Le refus de FR de collaborer avec le Tribunal Pénal International pour le Rwanda (TPIR) n'est pas un événement essentiel. Il a moins de poids que le papier, l'encre et le brouhaha médiatique qui le répandent. Le fond du problème est de savoir si le mandat du TPIR lui enjoint de poursuivre les membres du FPR qui auraient commis des actes répréhensibles au cours du génocide de 1994. La qualification des actes (génocide ? crimes contre l'humanité ? crimes de guerre ? etc..) est une autre question, que certains mettent une hâte suspecte à trancher, alors qu'elle appartient à l'autorité judiciaire compétente. FR n'en est pas, à notre connaissance.

L'interprétation du FPR est que le TPIR est un tribunal d'exception créé pour juger un fait exceptionnel (le génocide) et les actes qui l'ont préparé et accompagné. Le FPR ne se reconnaît pas auteur du génocide qu'il a été seul à arrêter, ni auteur d'actes en relation avec le génocide. Il convient de rappeler que, quand on est soucieux de justice, on peut certes présumer quelqu'un auteur, on ne peut le présumer coupable. Cela s'appelle la présomption d'innocence.

Si le FPR a commis des actes contraires aux lois de la guerre, pendant qu'il combattait le génocide, ces actes relèvent, comme partout et toujours, des tribunaux ordinaires. A ce sujet la pratique constante en Occident est éclairante. Au demeurant, l'interprétation du mandat du TPIR relève du débat ordinaire sur la lettre et l'esprit de la loi. Le FPR est prêt à un tel débat.

Les questions parasites

Il y a des questions parasites qui masquent le fond du problème. Il y a la recherche d'équilibre ethnique (Hutus – Tutsis) qui empoisonne l'atmosphère du TPIR, sous le déguisement d'une justice équitable. Il y a la contribution à l'éradication de l'impunité et la contribution à la réconciliation des Rwandais que des législateurs idéalistes ont cru devoir assigner à un tribunal qui a montré très tôt qu'il en était incapable pour avoir dilapidé dès le début son crédit moral. On peut enfin légitimement s'interroger sur la sérénité d'experts et de témoins qui se croiraient chargés de mission.

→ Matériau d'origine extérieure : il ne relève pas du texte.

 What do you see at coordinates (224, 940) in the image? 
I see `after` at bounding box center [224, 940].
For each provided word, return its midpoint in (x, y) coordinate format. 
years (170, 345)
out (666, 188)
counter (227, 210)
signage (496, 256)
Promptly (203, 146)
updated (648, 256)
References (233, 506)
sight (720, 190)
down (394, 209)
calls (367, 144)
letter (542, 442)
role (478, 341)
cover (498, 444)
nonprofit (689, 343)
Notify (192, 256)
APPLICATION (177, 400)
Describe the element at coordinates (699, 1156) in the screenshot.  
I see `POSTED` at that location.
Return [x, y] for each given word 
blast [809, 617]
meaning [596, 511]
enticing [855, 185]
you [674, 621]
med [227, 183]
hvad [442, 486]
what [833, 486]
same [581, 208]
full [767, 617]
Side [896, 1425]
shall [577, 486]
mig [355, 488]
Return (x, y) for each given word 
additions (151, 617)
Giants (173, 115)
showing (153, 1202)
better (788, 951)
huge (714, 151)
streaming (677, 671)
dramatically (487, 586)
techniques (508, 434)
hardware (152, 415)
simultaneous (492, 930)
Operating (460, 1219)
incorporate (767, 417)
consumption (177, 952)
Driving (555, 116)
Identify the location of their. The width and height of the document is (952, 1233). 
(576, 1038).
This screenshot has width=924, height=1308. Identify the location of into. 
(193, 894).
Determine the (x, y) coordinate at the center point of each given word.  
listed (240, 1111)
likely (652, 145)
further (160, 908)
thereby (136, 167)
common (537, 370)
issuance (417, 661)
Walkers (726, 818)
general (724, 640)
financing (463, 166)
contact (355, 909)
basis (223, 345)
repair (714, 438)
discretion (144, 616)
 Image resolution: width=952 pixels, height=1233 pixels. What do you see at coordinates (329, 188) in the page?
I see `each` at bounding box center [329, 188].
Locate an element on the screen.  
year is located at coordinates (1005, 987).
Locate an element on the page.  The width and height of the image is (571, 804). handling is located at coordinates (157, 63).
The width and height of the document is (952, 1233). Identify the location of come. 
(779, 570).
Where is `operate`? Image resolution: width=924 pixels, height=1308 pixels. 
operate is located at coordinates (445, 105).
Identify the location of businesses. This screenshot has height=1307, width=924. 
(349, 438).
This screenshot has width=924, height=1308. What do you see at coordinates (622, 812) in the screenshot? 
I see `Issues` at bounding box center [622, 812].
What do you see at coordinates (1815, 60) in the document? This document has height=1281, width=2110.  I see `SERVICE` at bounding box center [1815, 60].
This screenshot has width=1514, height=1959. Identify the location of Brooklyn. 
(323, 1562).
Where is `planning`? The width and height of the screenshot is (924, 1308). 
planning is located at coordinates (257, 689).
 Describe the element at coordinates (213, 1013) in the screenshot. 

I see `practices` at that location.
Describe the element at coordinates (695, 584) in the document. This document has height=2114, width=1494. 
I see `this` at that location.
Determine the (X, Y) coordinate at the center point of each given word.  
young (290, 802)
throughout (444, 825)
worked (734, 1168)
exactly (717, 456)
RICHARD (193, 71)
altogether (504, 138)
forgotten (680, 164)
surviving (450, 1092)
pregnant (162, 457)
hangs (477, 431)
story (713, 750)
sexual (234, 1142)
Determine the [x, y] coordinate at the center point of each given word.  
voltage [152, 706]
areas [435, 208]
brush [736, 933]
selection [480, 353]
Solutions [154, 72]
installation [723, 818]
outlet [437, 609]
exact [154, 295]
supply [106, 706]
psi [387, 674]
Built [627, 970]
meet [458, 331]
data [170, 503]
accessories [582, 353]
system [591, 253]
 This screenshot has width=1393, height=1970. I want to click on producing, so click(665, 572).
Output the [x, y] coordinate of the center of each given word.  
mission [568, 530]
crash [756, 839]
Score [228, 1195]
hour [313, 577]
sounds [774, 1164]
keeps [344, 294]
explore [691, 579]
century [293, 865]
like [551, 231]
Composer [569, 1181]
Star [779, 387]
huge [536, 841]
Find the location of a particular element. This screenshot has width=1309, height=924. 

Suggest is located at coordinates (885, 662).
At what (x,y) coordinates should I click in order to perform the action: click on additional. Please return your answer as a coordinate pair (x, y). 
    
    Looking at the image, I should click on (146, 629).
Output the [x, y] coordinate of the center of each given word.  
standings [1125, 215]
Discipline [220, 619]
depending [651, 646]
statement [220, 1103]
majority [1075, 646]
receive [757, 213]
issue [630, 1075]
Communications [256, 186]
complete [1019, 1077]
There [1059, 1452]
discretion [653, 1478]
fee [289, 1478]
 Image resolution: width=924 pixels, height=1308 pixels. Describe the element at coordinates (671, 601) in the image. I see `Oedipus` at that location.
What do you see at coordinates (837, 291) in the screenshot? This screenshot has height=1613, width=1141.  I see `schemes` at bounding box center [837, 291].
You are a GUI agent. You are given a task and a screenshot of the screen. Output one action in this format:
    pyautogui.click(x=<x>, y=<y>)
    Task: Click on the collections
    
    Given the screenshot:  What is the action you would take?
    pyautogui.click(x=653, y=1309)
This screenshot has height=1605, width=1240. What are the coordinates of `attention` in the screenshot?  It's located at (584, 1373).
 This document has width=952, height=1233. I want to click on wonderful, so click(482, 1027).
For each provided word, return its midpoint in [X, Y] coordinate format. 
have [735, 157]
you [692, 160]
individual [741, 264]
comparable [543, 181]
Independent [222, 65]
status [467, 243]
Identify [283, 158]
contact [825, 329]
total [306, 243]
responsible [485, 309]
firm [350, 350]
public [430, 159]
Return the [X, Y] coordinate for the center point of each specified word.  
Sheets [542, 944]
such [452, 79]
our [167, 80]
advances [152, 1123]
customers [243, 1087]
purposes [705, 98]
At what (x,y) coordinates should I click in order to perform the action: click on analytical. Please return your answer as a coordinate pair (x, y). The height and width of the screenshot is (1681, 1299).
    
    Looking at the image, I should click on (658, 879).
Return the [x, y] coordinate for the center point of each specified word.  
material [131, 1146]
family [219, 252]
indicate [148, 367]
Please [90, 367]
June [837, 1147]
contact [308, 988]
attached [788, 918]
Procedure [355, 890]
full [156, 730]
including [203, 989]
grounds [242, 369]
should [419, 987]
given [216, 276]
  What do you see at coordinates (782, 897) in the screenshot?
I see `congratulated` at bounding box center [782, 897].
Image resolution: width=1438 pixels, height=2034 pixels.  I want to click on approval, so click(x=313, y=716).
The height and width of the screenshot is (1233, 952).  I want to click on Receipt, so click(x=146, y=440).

Quant à la justice du vainqueur, qu'on voudrait refuser au FPR pour des raisons prétendument ethiques, cela est une aberration. Les auteurs du génocide et les vainqueurs des génocidaires devraient-ils subir le même traitement de peur de faire une justice du vainqueur ? En situation normale le vainqueur dont la victoire a mis fin à un crime contre l'humanité mériterait la reconnaissance de l'humanité. Mais sommes-nous en situation normale ? Toutes ces questions parasites relèvent d'un autre sentiment que du souci de justice.

Qu'on nous entende bien !

Le « parti au pouvoir à Kigali » ne demande pas l'impunité. Si des membres du FPR ont commis des crimes, ils doivent passer devant un tribunal. Le FPR a jugé et puni certains de ses membres coupables d'actes contraires aux lois de la guerre. Il y eut en son temps des gens pour dénoncer l'excessive sévérité du FPR. Qu'on lui en désigne d'autres, ils seront jugés.